## [Required work]
Give the data again exactly, stopping after the "2021年2月 (322, 1767)" line.

═══ Information given

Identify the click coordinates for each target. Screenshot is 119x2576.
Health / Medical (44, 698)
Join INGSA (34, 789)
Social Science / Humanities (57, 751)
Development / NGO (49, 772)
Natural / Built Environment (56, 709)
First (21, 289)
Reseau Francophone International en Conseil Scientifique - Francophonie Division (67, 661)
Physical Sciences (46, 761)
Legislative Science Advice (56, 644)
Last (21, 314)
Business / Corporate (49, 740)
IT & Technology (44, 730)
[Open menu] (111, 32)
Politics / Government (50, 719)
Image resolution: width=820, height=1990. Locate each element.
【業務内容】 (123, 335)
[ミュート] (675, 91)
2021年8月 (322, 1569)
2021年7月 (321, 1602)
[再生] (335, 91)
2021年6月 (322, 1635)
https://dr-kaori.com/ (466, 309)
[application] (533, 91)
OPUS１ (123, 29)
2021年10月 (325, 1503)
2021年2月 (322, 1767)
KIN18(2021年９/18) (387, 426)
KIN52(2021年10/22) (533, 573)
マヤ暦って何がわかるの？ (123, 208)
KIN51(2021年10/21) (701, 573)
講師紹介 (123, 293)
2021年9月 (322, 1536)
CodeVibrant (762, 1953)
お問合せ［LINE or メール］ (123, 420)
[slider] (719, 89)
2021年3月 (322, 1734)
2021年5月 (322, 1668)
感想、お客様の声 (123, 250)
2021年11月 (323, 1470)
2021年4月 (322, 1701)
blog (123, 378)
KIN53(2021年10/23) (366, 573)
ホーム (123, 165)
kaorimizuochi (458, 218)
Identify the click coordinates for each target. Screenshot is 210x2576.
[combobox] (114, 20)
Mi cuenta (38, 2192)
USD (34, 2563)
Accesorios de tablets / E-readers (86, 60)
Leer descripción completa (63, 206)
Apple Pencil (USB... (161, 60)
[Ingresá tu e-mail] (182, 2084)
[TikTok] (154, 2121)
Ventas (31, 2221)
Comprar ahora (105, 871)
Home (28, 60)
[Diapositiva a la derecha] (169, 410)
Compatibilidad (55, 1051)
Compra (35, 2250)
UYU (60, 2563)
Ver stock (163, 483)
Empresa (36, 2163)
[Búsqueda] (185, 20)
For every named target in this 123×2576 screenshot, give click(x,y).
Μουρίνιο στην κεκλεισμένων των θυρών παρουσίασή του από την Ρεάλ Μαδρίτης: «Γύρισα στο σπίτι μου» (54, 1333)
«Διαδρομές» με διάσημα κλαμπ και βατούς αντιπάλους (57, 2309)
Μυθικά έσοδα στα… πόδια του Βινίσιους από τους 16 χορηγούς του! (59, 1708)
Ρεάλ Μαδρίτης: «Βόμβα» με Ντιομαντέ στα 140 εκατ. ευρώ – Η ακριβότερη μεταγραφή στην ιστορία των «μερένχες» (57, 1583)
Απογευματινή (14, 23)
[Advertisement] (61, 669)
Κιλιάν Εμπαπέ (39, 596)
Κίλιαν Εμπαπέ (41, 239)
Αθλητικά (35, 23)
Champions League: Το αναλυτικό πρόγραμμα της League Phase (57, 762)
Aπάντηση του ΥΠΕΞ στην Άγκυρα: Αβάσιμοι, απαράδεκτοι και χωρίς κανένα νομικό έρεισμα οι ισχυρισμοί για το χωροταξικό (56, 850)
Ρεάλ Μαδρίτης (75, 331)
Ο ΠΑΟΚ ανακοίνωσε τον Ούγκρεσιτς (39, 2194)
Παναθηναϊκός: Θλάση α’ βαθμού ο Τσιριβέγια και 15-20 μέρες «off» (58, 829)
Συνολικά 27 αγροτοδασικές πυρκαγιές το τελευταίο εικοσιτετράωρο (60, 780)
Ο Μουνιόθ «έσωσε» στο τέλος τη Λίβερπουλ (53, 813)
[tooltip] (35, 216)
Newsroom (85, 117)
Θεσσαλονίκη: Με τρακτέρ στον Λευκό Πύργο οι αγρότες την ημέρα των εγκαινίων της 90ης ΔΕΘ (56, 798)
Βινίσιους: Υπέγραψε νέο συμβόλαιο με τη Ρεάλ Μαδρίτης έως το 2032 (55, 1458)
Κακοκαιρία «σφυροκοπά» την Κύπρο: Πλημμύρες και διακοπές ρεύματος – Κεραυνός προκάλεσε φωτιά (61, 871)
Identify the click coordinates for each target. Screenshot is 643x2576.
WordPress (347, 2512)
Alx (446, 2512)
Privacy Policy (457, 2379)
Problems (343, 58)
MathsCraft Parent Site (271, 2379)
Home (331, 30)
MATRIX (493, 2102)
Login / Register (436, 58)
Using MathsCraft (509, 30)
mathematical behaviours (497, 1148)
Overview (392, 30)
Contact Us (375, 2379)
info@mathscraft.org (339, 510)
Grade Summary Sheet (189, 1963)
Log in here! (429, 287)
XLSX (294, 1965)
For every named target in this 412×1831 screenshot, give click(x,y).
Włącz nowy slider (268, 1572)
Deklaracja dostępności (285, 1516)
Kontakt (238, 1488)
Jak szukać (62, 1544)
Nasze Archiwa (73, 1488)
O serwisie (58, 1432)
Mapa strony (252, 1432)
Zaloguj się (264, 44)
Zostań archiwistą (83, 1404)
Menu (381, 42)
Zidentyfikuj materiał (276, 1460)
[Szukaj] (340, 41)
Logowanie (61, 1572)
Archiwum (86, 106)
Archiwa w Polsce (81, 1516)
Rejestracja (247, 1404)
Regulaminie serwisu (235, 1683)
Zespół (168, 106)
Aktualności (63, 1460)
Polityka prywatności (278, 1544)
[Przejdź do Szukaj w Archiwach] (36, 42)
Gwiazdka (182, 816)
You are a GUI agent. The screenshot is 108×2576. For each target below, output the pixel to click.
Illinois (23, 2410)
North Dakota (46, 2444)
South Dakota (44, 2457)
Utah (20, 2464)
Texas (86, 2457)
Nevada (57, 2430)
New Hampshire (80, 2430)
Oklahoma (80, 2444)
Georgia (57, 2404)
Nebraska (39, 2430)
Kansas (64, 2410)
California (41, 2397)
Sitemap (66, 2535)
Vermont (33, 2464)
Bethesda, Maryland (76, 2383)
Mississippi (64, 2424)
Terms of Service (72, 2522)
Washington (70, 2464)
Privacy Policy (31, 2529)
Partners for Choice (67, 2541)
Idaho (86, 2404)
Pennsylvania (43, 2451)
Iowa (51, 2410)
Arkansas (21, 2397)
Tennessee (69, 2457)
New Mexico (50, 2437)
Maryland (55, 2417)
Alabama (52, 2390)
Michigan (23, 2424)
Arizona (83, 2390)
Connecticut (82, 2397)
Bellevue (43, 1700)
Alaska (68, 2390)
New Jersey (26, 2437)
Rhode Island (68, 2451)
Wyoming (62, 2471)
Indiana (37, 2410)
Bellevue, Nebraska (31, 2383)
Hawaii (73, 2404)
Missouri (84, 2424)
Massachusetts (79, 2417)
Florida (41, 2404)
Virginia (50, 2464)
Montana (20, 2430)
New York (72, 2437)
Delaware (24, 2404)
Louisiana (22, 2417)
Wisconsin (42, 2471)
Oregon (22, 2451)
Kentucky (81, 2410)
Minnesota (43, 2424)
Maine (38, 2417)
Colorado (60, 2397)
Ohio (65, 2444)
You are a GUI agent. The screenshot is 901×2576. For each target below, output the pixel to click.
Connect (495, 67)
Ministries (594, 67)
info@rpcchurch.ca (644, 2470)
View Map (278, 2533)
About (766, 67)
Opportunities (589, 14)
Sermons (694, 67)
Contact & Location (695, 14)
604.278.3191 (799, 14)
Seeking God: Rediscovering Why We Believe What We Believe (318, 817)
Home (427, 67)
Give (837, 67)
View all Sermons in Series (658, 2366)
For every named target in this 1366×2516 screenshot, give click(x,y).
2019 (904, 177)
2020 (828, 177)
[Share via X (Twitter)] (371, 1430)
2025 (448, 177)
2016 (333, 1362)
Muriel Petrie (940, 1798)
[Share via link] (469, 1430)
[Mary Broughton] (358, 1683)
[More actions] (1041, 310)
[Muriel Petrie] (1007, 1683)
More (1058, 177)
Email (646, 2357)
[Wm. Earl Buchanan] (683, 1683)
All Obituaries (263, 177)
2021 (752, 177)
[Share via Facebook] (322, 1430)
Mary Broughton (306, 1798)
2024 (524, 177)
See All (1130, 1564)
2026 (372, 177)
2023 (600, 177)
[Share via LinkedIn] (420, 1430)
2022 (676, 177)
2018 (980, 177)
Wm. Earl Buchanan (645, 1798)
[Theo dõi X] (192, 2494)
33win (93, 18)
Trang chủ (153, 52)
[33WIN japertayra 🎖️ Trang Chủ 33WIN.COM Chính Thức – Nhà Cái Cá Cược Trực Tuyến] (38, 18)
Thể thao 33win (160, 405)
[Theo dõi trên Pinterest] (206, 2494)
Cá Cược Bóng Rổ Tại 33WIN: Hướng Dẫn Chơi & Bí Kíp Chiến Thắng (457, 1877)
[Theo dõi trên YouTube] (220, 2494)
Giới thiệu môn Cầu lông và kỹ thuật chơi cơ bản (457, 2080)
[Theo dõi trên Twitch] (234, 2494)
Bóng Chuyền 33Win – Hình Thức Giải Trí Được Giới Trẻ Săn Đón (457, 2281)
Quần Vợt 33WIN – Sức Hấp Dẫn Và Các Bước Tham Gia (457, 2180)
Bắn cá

══════

## [Task response]
Identify the click coordinates for each target. Screenshot is 119x2576.
Health / Medical (44, 698)
Join INGSA (34, 789)
Social Science / Humanities (57, 751)
Development / NGO (49, 772)
Natural / Built Environment (56, 709)
First (21, 289)
Reseau Francophone International en Conseil Scientifique - Francophonie Division (67, 661)
Physical Sciences (46, 761)
Legislative Science Advice (56, 644)
Last (21, 314)
Business / Corporate (49, 740)
IT & Technology (44, 730)
[Open menu] (111, 32)
Politics / Government (50, 719)
Image resolution: width=820, height=1990. Locate each element.
【業務内容】 (123, 335)
[ミュート] (675, 91)
2021年8月 (322, 1569)
2021年7月 (321, 1602)
[再生] (335, 91)
2021年6月 (322, 1635)
https://dr-kaori.com/ (466, 309)
[application] (533, 91)
OPUS１ (123, 29)
2021年10月 (325, 1503)
2021年2月 (322, 1767)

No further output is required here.